Insurers urge CMS to reverse course on 'flawed' MA risk adjustment changes

Insurers are urging CMS not to implement proposed risk adjustment changes in Medicare Advantage, but some nonprofit payers say the changes could create a more level playing field for community plans. 

In a comment letter submitted to CMS March 6, AHIP, the trade association representing the health insurance industry, called the proposed changes "flawed," and said it had "grave concerns" the risk adjustment changes would result in a cut in payments for the program. 

In its comment letter, AHIP said the agency implemented an "inadequate" process for considering the change. 

"On balance, we believe the policies in the Advance Notice will threaten the stability of benefits for over 30 million seniors and individuals with disabilities, many of whom are low-income and have high healthcare needs," AHIP President and CEO Matt Eyles wrote in the letter. "Given these concerns and for the reasons noted above, we urge CMS to withdraw the proposed risk model changes." 

AHIP commissioned a study from consulting firm Wakely on the proposed rate adjustment, which found the proposed risk adjustments could cut payments for dual-eligible enrollees by 6.4 percent. 

Insurers and HHS have clashed over whether the risk adjustment changes constitute a cut in funding for the program. 

Risk adjustment is the system used by CMS to pay Medicare Advantage plans based on each beneficiary's health risk. The risk adjustment changes are part of a suite of changes — including shifting MA's diagnosis coding from ICD-9 to ICD-10 in 2024, which is used by more physicians, — the agency proposed in a notice issued Feb. 1. 

CMS said these changes will "keep the model up to date and improve payment accuracy." 

Insurers have said a decrease in risk adjustment payments will cut into money for beneficiaries, forcing payers to cut benefits or raise premiums. 

A Feb. 15 report from consulting firm Avalere Health, commissioned by the Better Medicare Alliance, a pro-MA group, found the proposed rule from CMS would result in a $45 per member per month decrease in payments to plans, or a $540 decrease in benefits per member per year. 

HHS has said the risk adjustments are "unequivocally not cuts" in response to insurers claims the changes will cut into MA members' benefits. CMS says the proposed changes will result in a 1.03 percent increase in payments to plans. 

In a comment letter submitted to  CMS March 6, the Alliance of Community Healthcare Plans, which represents non-profit health plans, said the alliance is supportive of the proposed risk-adjustment changes, which it said will "level the playing field." 

While many of its member plans are supportive of the risk-adjustment changes, the Alliance said it is requesting CMS delay implementing the changes for one year. 

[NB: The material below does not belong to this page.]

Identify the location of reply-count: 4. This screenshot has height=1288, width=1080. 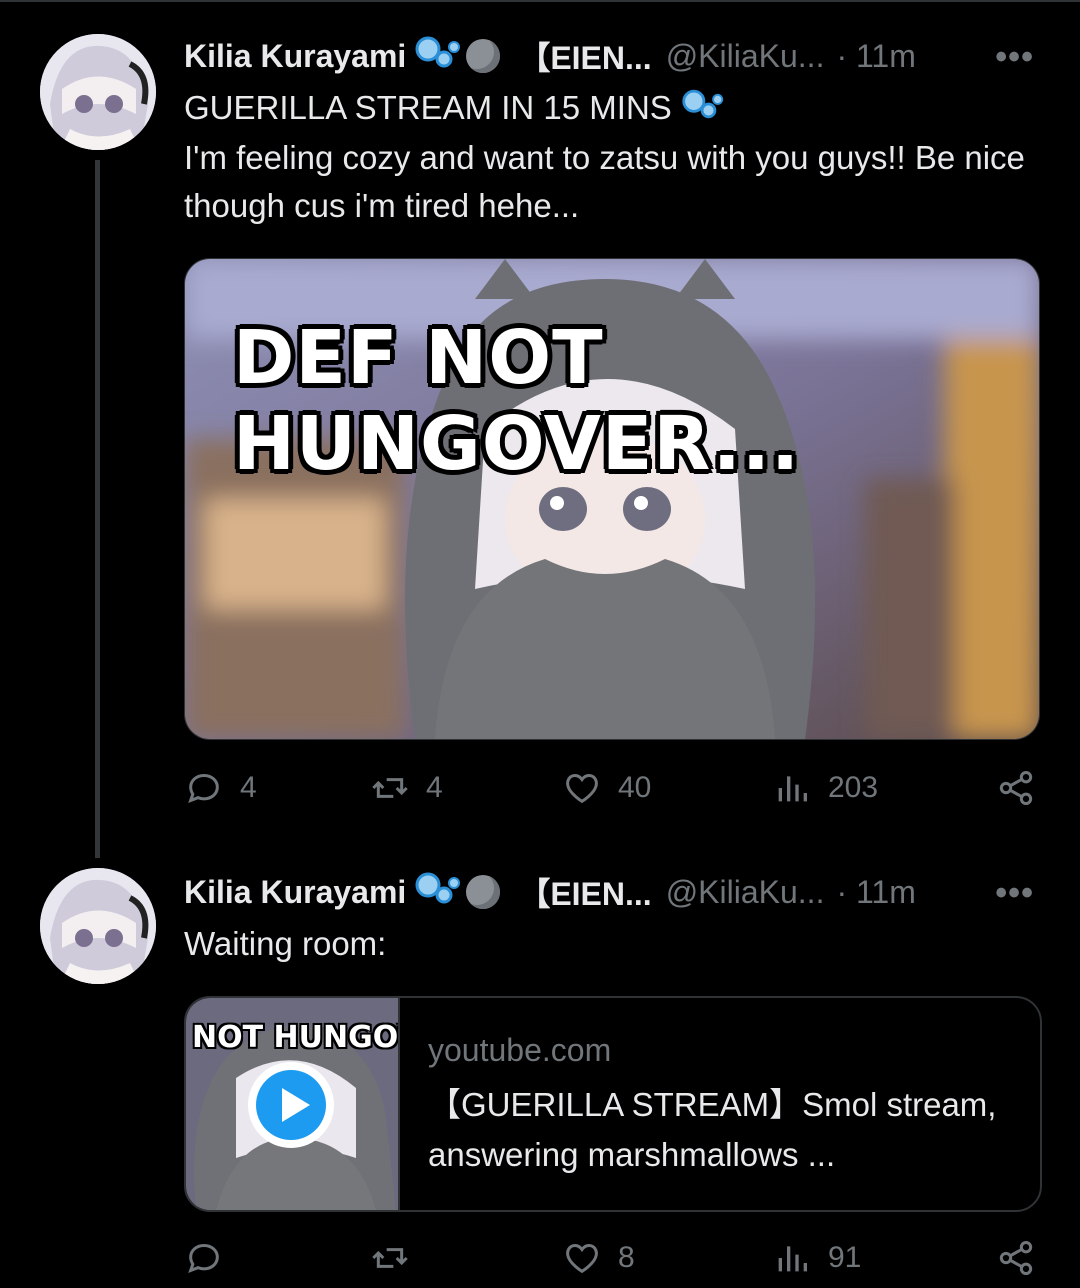
(248, 788).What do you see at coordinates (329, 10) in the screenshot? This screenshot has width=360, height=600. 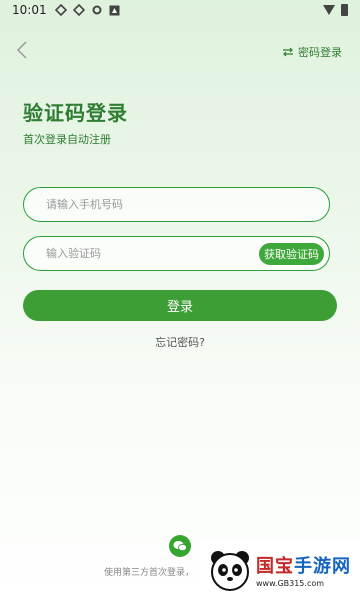 I see `wifi-icon` at bounding box center [329, 10].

In a letter to CMS shared with Becker's, 39 healthcare leaders, including former CMS administrators, wrote in support of the rule. 

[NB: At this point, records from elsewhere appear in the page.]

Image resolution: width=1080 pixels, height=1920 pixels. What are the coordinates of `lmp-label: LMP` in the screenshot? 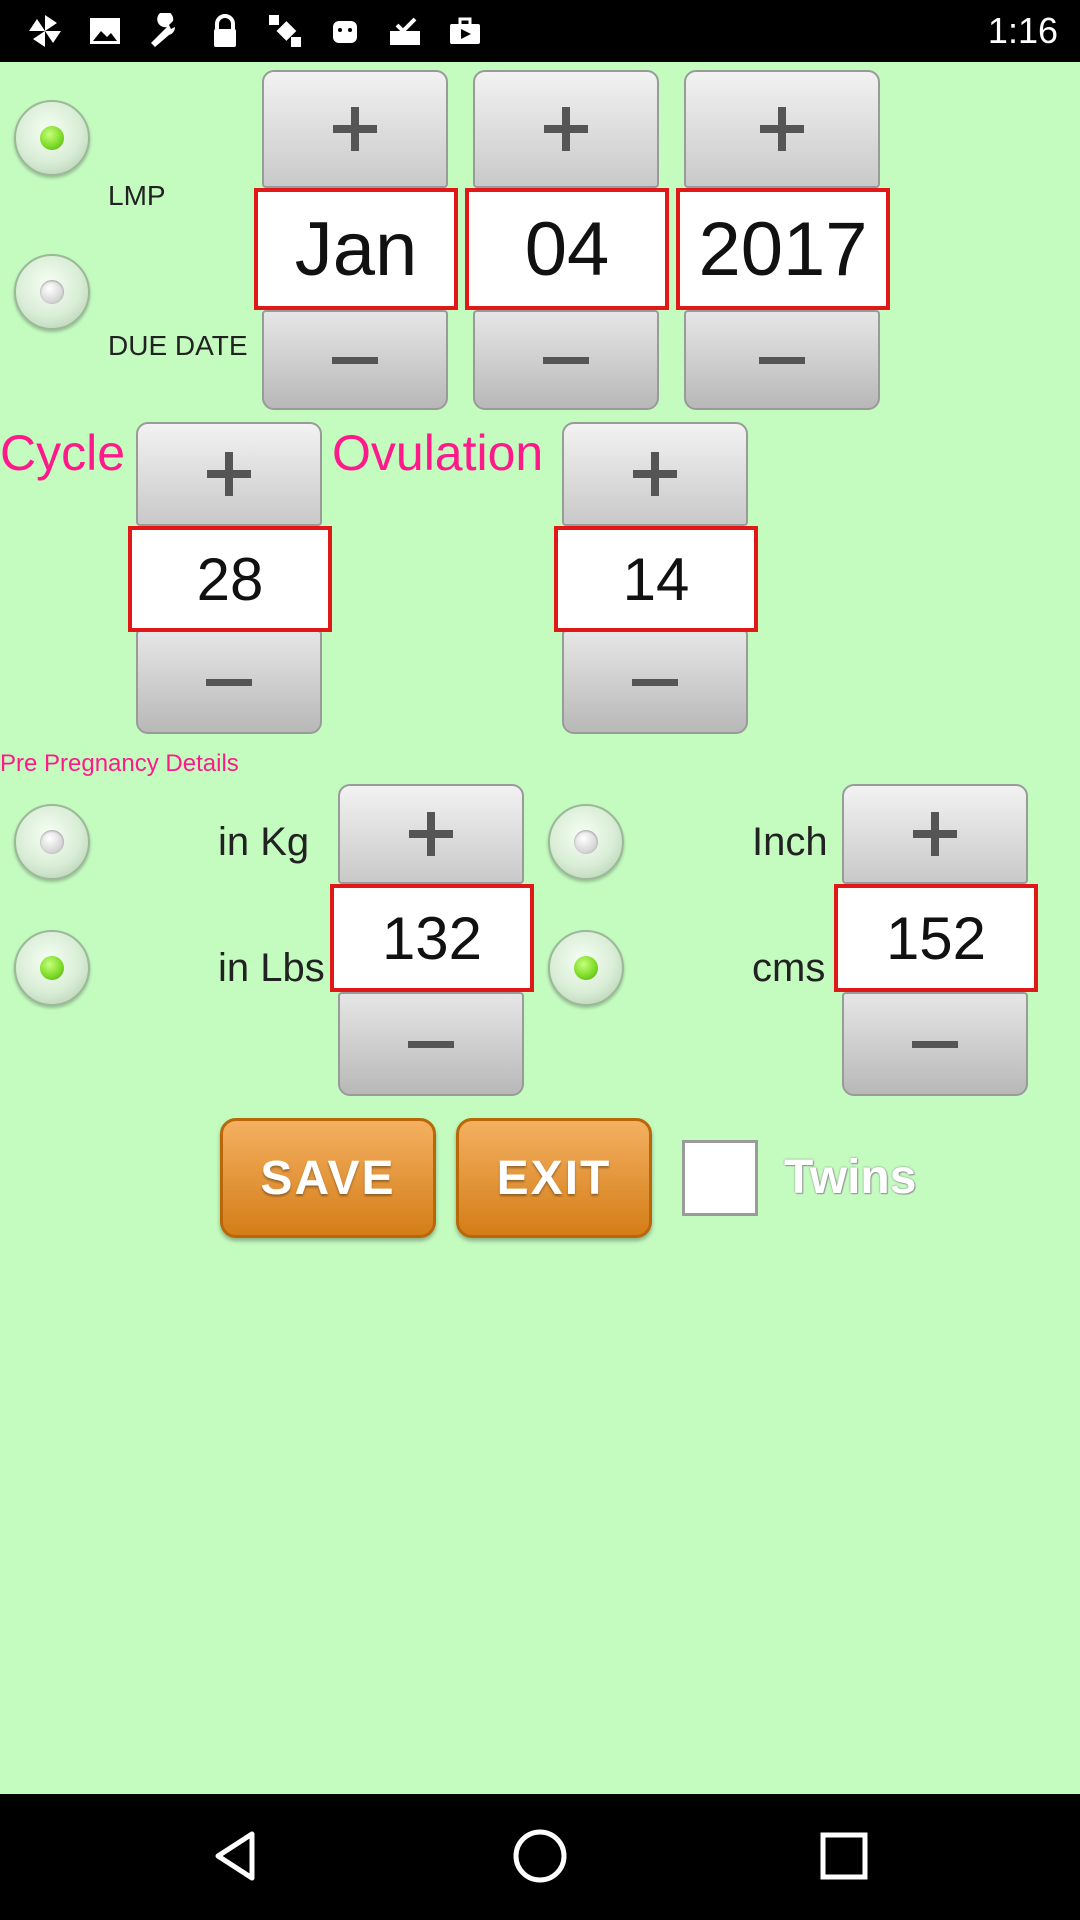 It's located at (137, 196).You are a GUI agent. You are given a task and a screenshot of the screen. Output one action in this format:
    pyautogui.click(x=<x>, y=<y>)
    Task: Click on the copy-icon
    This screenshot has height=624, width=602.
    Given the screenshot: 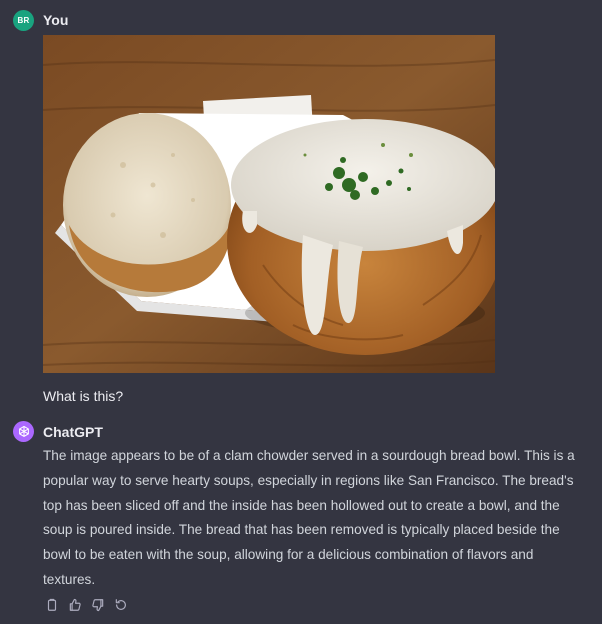 What is the action you would take?
    pyautogui.click(x=52, y=604)
    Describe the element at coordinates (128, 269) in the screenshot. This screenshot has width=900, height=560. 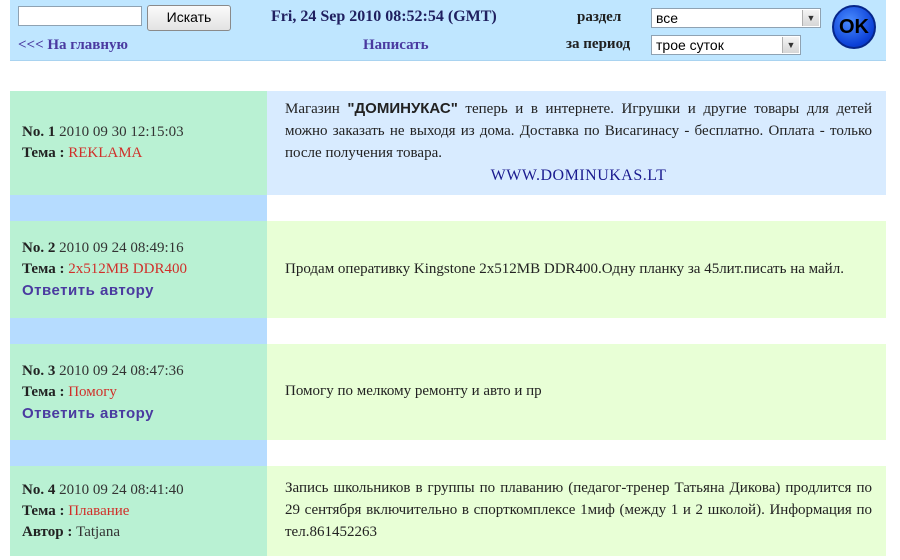
I see `post-topic: 2x512MB DDR400` at that location.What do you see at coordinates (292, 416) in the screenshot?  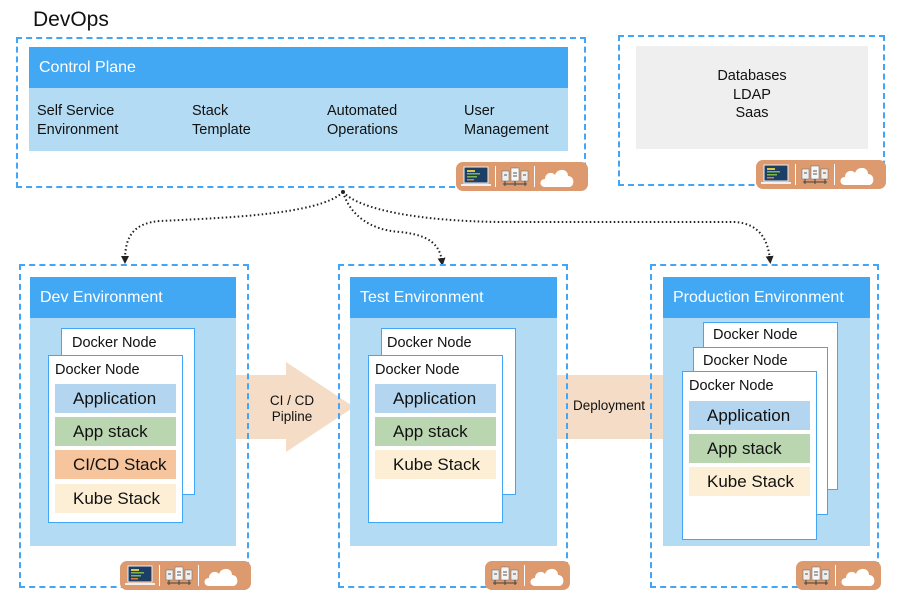 I see `cicd-line: Pipline` at bounding box center [292, 416].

Richard Gilfillan, MD, former deputy CMS administrator and former CEO of Trinity Health, said the proposed risk adjustment changes leave "ample funding" for plans to continue to provide appropriate benefits and care. 

"The CMS approach actually redistributes spending away from high coding plans with excessive profits towards community-based plans that serve lower income populations," Dr. Gilfillan said.